The First Minister told MSPs a wait that long was “unacceptable” but also “exceptional”, and that Humza Yousaf was driving measures to improve performance in A&E units, which she admitted was "not good enough".
It followed Scottish Tory leader Douglas Ross and Scottish Labour’s Anas Sarwar both raising delays and problems in the health service at FMQs.
Mr Ross highlighted new figures showing A&E performance fell to a record low last week, with just 63.5% of patients seen within the four-hour target, when 95% should be seen.
He also revealed extreme waits uncovered under freedom of information.
One patient at University Crosshouse Hospital in NHS Ayrshire and Arran had waited 84 hours and 10 minutes for treatment in January, or 21 times the official target.
He said that was equivalent to starting a wait at FMQs, at noon on a Thursday, and not being treated until the early hours of the following Monday.
“First Minister, is that really what anyone in Scotland should go through in 2022?” he asked.
Ms Sturgeon replied: “No, and that is clearly an unacceptable situation, but also an exceptional situation, and I am certainly more than willing to look into the particular circumstances around that.”
Mr Ross said such cases were not exceptional, and that another patient had waited 79 hours 35 minutes in A&E at the Crosshouse hospital in April.
While the longest wait in the NHS Borders health board was 64 hours in July.
Mr Sarwar challenged MNs Sturgeon about NHS waiting lists, which had grown from 260,000 when the SNP came to power in 2007, and had hit 420,000 before the pandemic.

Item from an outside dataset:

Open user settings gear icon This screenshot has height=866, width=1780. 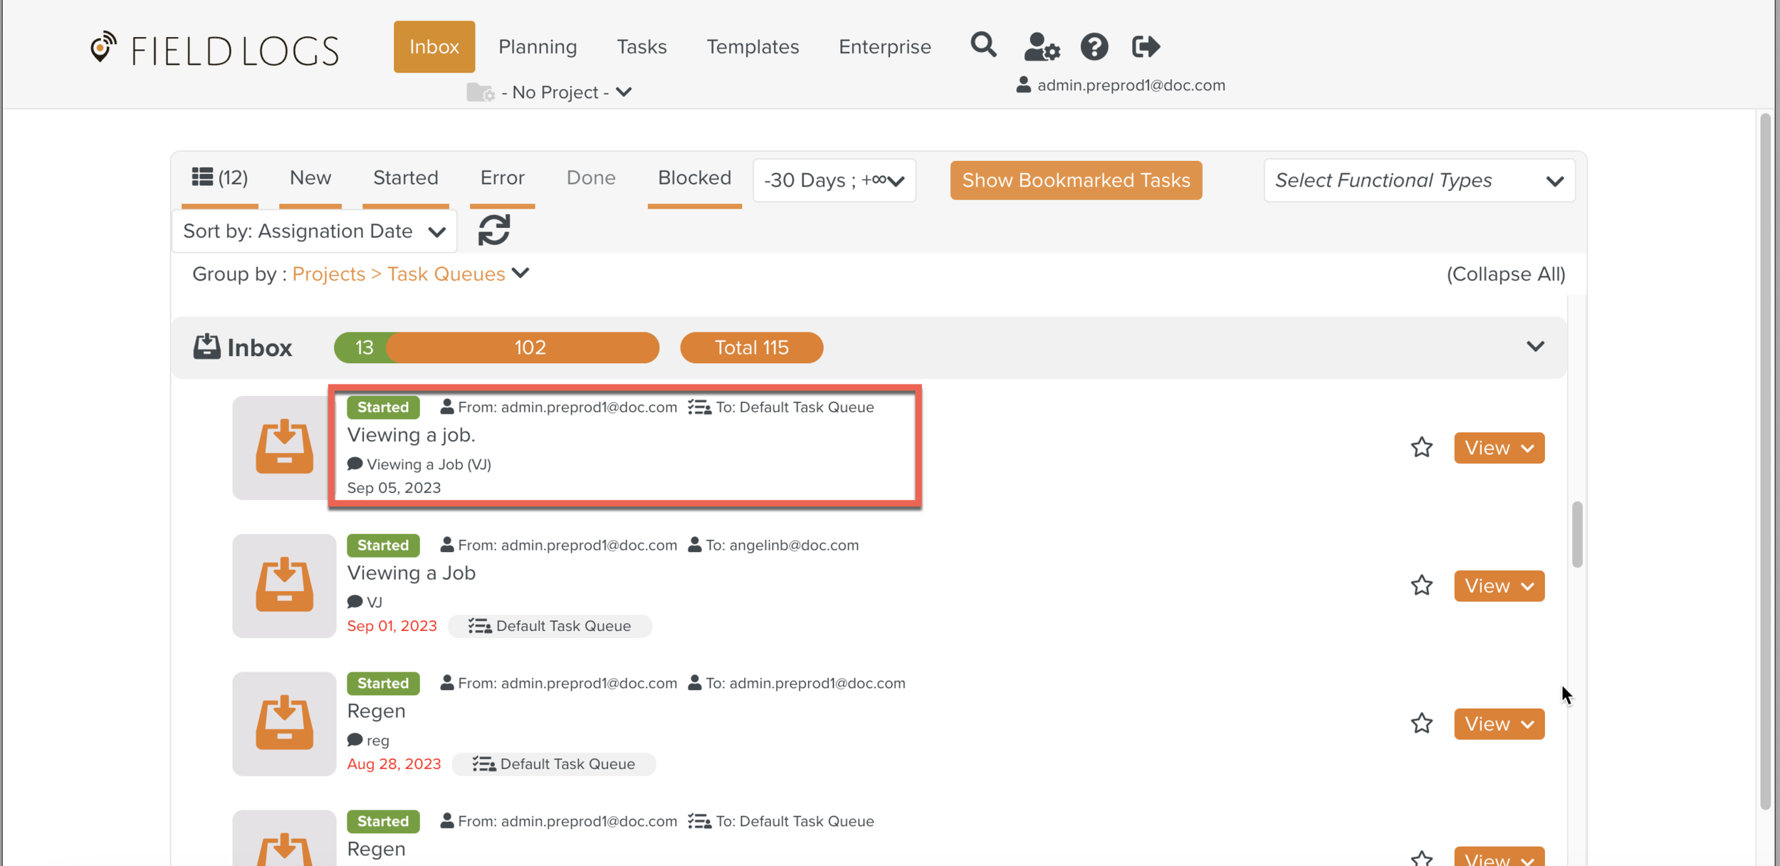[x=1042, y=47]
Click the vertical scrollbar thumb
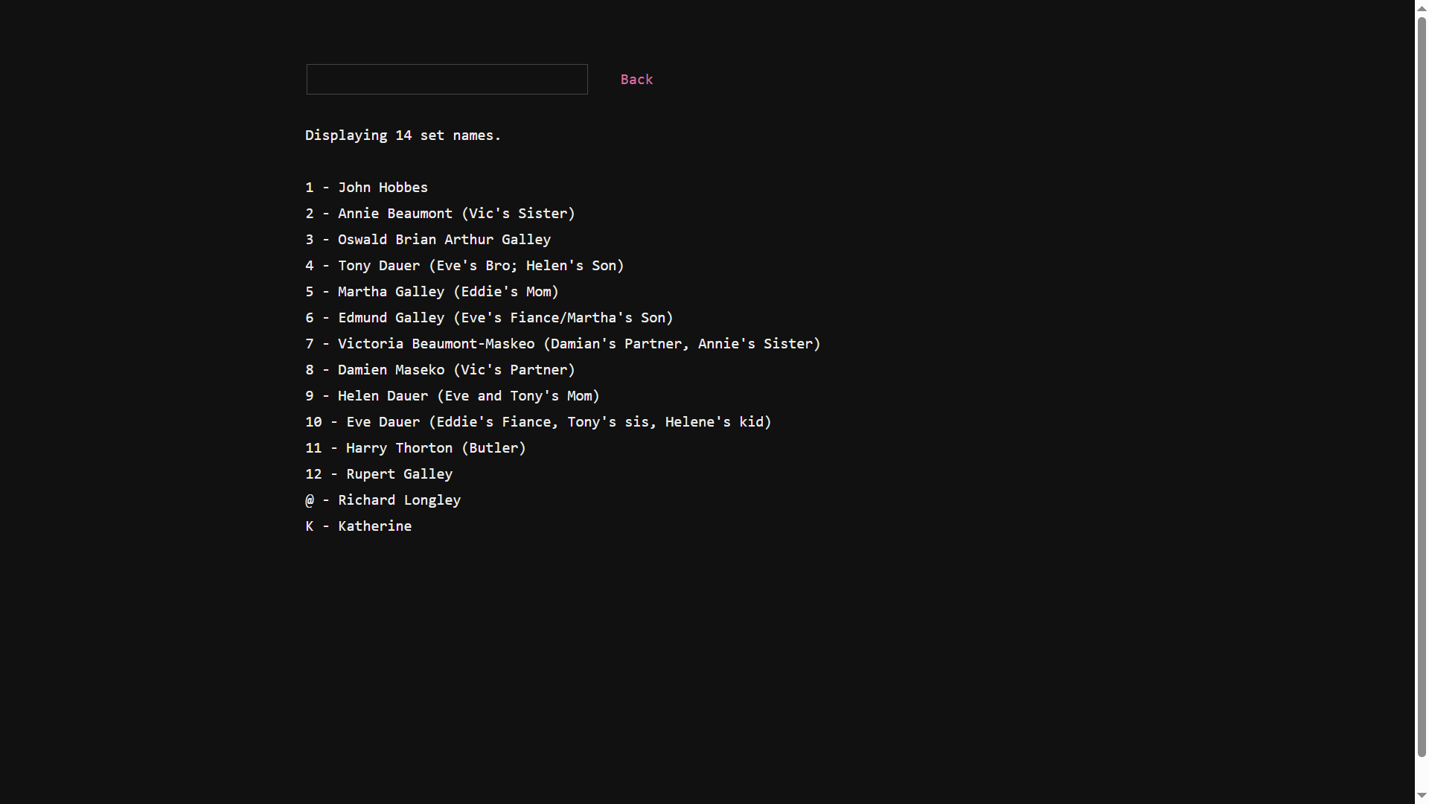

When Mr Yousaf launched his NHS recovery plan in August last year, it was 603,000.
Since it was launched, the waiting list had grown to nearly 750,000 or one in seven Scots, and more than 38,000 patients had waited more than 12 hours in A&E, Mr Sarwar said.
“Frankly, people are sick of the same old excuses and this SNP Government always looking for someone else or something else to blame,” he said. “Across Scotland people are getting the same inadequate answer from this Government: Wait.
“Wait in fear for a cancer diagnosis, wait in pain for a hip replacement, wait for others in an ambulance outside A&E, wait anxiously for their child to get mental health treatment and today we discover that life expectancy has dropped again, for a second year running, all under Nicola Sturgeon’s watch.
“After 15 years in power, after 15 years of running our NHS, how long will the people of Scotland have to wait for you and your Health Secretary to do your job?”
Ms Sturgeon said: “We will continue to do our jobs and, ultimately, as always it has been, it is for the people of Scotland to decide whether they want us to continue to do our jobs.
“A two-year pandemic for Scotland, for every country, has presented real and very significant challenges and every day we seek to address these challenges and support those on the front line who are doing that.”
The First Minister also said the Scottish Government would continue to take action “with one hand tied behind our back” to tackle poverty.
She continued: “While I take full responsibility for performance across all of these things in Scotland, I come back to the reality in Scotland in terms of the National Health Service that whatever the challenges we face, thanks to the dedication of those working in our National Health Service, it is performing better than its counterpart in England where the Conservatives are in power and better than its counterpart in Wales, where Labour are currently in Government.
“We’ll continue to address these challenges, we’ll continue to take the steps necessary to do so and we’ll continue to ask the Scottish people to put their trust in us to do exactly that.”
Asked after FMQs how Ms Sturgeon regarded Mr Yousaf's performance, the First Minister's official spokesman said: "Humza is doing a good job in incredibly challenging circumstances."